Broccolini is actually a fairly "new" vegetable. Its a hybrid of broccoli and chinese kale. Its also sold under the trade name "aspiration" (I think in an attempt to get customers to associate it with asparagus). 

--Al


----------



## fl italian (Mar 2, 2009)

In getting back to the Rapini... blanch the rapini for 5 minutes in heavily salted water. When you remove it, chop it up.

Put the pasta water on and take a large saute pan and brown some Italian sausage out of the casings. Add some chopped garlic, some salt along with some red pepper if you like a jolt. When the sausage is close to done, toss in the chopped rapini.

In the pasta water cook some orrechiette (little ears) that are small flat round pasta. When done, toss in with the rapini and sausage... sprinkle with permeggiano and you're ready to go.

My family hails from Puglia and that's the way we made it.

Oddly enough, growing up I HATED THIS STUFF, but now, nothing tastes better to me. What can I say?

Siduri.. you ready? We make a batch??


----------



## siduri (Aug 13, 2006)

Sure, I have them regularly, though they will soon be out of season till the fall. 
Had your dish in Bari once, really good.


----------



## grichard1956 (Aug 16, 2011)

Chop and saute with a little bit of olive oil and fresh chopped garlic. It will still be a bit bitter and have a bit of crunch if sauteed correctly. It is definitely not boring green cow food.


----------



## katrinka1948 (Jul 3, 2013)

I just bought three big bunches of Rapini (three for $5)! I love bitter, so I am really prepared. I think I will make a Rapini Pasta today. My Mom is Italian and when we were kids (back in the mid 1950's) she would send us kids (6 kids) out with a paring knife and paper bag to get our dandelion greens. We would have a lovely green salad only red wine vinegar and olive oil, salt and pepper for those tender, mildly bitter baby greens! We were also raised on Italian Gold GARLIC, lots and lots of it. Raw Garlic sandwiches was part of our regular snacks. Ripe, black olives cured in olive oil was another yummy treat. I'm rambling now.
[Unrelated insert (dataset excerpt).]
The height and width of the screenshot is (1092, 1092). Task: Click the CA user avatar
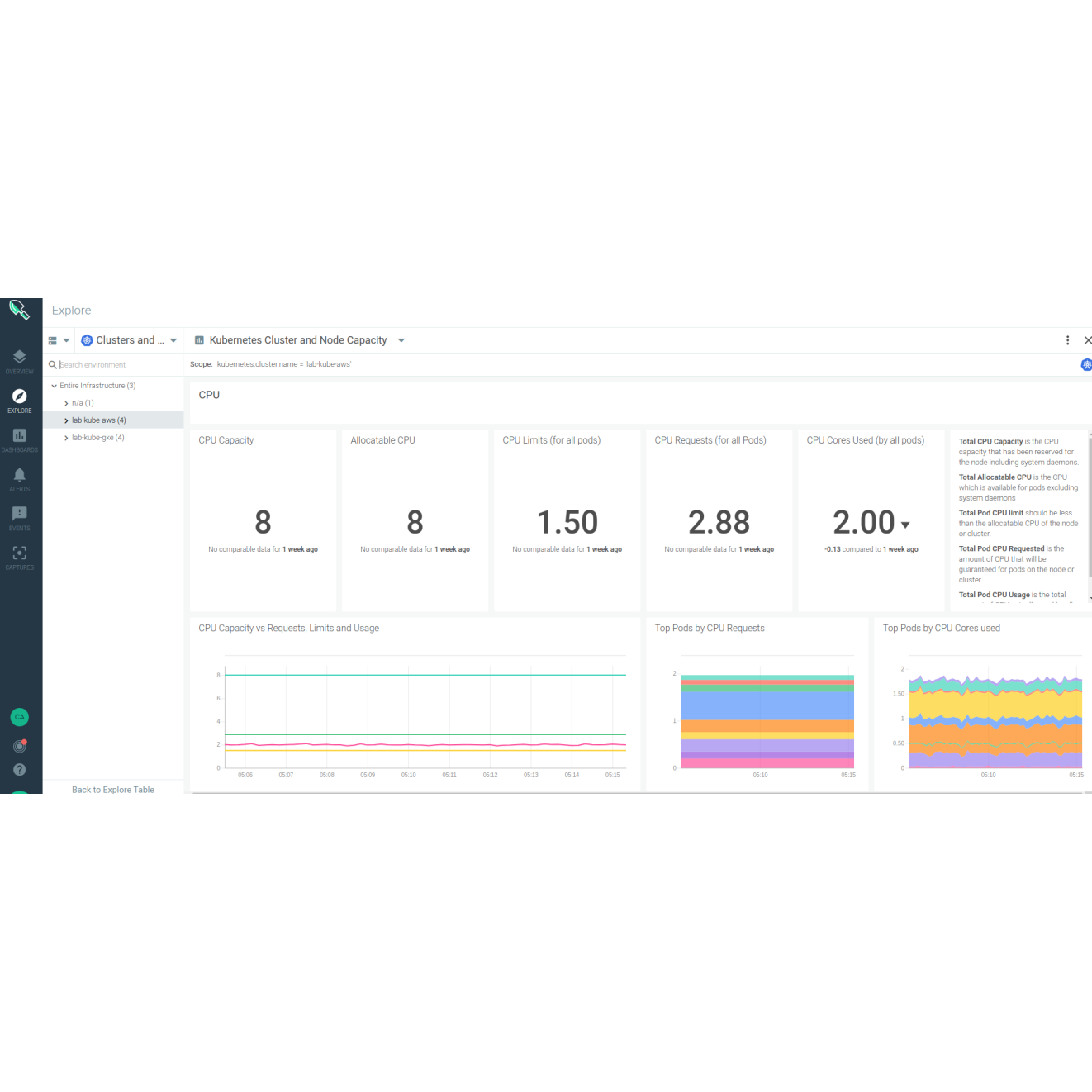tap(19, 717)
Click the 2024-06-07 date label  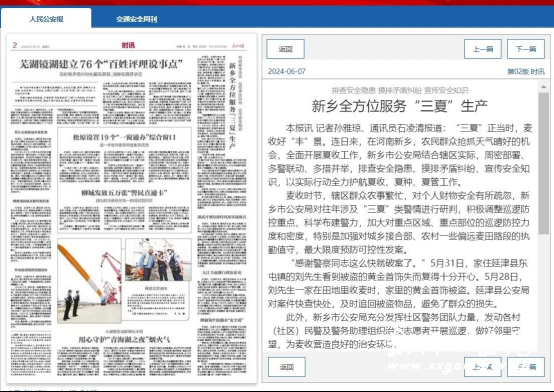point(287,71)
Mangia, Mangia!


----------



## siduri (Aug 13, 2006)

Don't forget to peel the stems.  It's time consuming, i know.  But i'm lucky, at the outdoor markets in all the neighborhoods, they always have some already peeled and picked over, just wash and blanch.


----------



## chicagoterry (Apr 3, 2012)

I've been eating it blanched then sauteed with pancetta, garlic and Aleppo pepper flakes for the past two weeks. It's delicious. And such a beautiful green.


----------



## lacuisinier (Jun 22, 2013)

Your title question about eating leaves reminds me of a joke.

A Koala Bear went into a kitchen and was talking to the Chef, who mentioned they had just made a new dish and wanted the Koala to taste it and give them his opinion on it.

The Koala ate what was on the plate... and as he turned to go he pulled out a pistol and fired a couple of rounds into a large pot that was close by.

The new kitchen staff stood there in amazement as the Chef took it all in without becoming flustered about what just happened.

One of the newbies stuttered and stammered out the question: "Wha.. Wha.. What's going on Chef"?

The Chef turned and replied: "Oh, he does that all the time. In fact, if you look up the definition of Koala Bear and what the do when hungry it states...

You ready for this now...

"He Eats........... Shoots......... and Leaves! /img/vbsmilies/smilies/rolleyes.gif /img/vbsmilies/smilies/lol.gif

La Cuisiniér Diabétique


----------



## chiffonade (Nov 29, 2001)

Absolutely.  The leaves are considered part of the vegetable.  I eat the stems too, all but the last 1/4" of the bottom which I trim off.  I chop the stems into about 1/2" pieces and place them in the bottom of the steamer or the bottom of a sauté pan (depending on method used that day).  They get the most direct heat that way and become tender.  TONS of garlic.  Delish.


----------